Monday, July 24, 2006

Inspiration in Sacramento!

On Thursday I was invited to participate in an extremely inspiring tour of school garden work in Sacramento and Davis. The tour was hosted by Dan Desmond, a major guru in the field of garden-based education. Dan is a Fellow in the Kellogg Foundation's Food & Society Policy Fellowship, and he has connected his fellow fellows to garden-based education as a key link in the chain of food systems, nutrition education and policy.

I enjoyed an exciting day of getting to know these fellows. They are amazing role models for those of us working to build careers in the world of food systems, sustainable agriculture, nutrition and youth education.

Dan Desmond, UC Cooperative Extension
Melinda Hemmelgarn, 'Food Sleuth', Media Literacy specialist
Dr. Jennifer Wilkins, Cornell University & Cornell Farm to School Program
Susan Roberts, Director, Food & Society Policy Fellowship
Fern Gale Estrow, Nutrition Consultant (friend of the Fellows, not a Fellow herself)

Not only were my tour-mates inspiring, but the sites we visited were truly life-changing!
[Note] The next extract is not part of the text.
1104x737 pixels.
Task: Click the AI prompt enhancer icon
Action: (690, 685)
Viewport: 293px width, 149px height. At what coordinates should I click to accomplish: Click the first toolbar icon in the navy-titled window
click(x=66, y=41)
In spite of the super intense central valley heat (110 degrees at least!!) we saw some beautiful urban farms run for youth, and even by youth, to bring healthy and sustainable food systems and education to youth and their communities. Our itinerary:

California Foundation for Agriculture in the Classroom
Judy Culbertson, Executive Director
Connected to the state Farm Bureau and the national ag in the classroom org, CFAITC provides glossy curriculum materials to help teachers educate young people about agriculture. Although limited by the requirement of no negative press for agriculture--period--their materials are great.

Grant High School–Garden of Ethnic American Treasures (EAT)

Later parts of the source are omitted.